“’Cause you said suthin’ about my ways that looks suspicious.”

“Did I, Robin? I didn’t mean to. But as I was saying, I’d like to call you Robin because it reminds me of my little darling who is now in heaven. Ah! Robin was so gentle, and loving, and tender, and true, and kind. He was a good boy!”

A wheezing, which culminated in another feeble sneeze, here silenced the poor old thing.

For some minutes after that Slidder devoted himself to vigorous stirring of the gruel, and to repressed laughter, which latter made him very red in the face, and caused his shoulders to heave convulsively. At last he sought relief in occasional mutterings.

“On’y think!” he said, quoting Mrs Willis’s words, in a scarcely audible whisper, “‘so gentle, an’ lovin’, an’ tender, an’ true, an’ kind’—an’ sitch a good boy too—an’ my kindly ways is like his, are they? Well, well, Mrs W, it’s quite clear that a loo-natic asylum must be your native ’ome arter this.”

“What are you muttering about, Robin?”

“Nuffin’ partikler, granny. On’y suthin’ about your futur’ prospec’s. The gruel’s ready, I think. Will you ’ave it now, or vait till you get it?”

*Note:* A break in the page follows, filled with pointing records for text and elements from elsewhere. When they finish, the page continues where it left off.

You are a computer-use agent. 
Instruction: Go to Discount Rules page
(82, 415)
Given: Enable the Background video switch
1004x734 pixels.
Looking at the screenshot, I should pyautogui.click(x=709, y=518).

“There—even in your little touches of humour you’re so like him!” said the old woman, with a mingled smile and sneeze, as she slowly rose to a sitting posture, making a cone of the bedclothes with her knees, on which she laid her thin hands.

“Come now, old ’ooman,” said Slidder seriously, “if you go on jokin’ like that you’ll make me larf and spill your gruel—p’raps let it fall bash on the floor. There! Don’t let it tumble off your knees, now; I’d adwise you to lower ’em for the time bein’. Here’s the spoon; it ain’t as bright as I could wish, but you can’t expect much of pewter; an’ the napkin—that’s your sort; an’ the bit of bread—which it isn’t too much for a ’ealthy happetite. Now then, granny, go in and win!”

So like,” murmured the old woman, as she gazed in Slidder’s face. “And it is so good of you to give up your play and come to look after a helpless old creature like me.”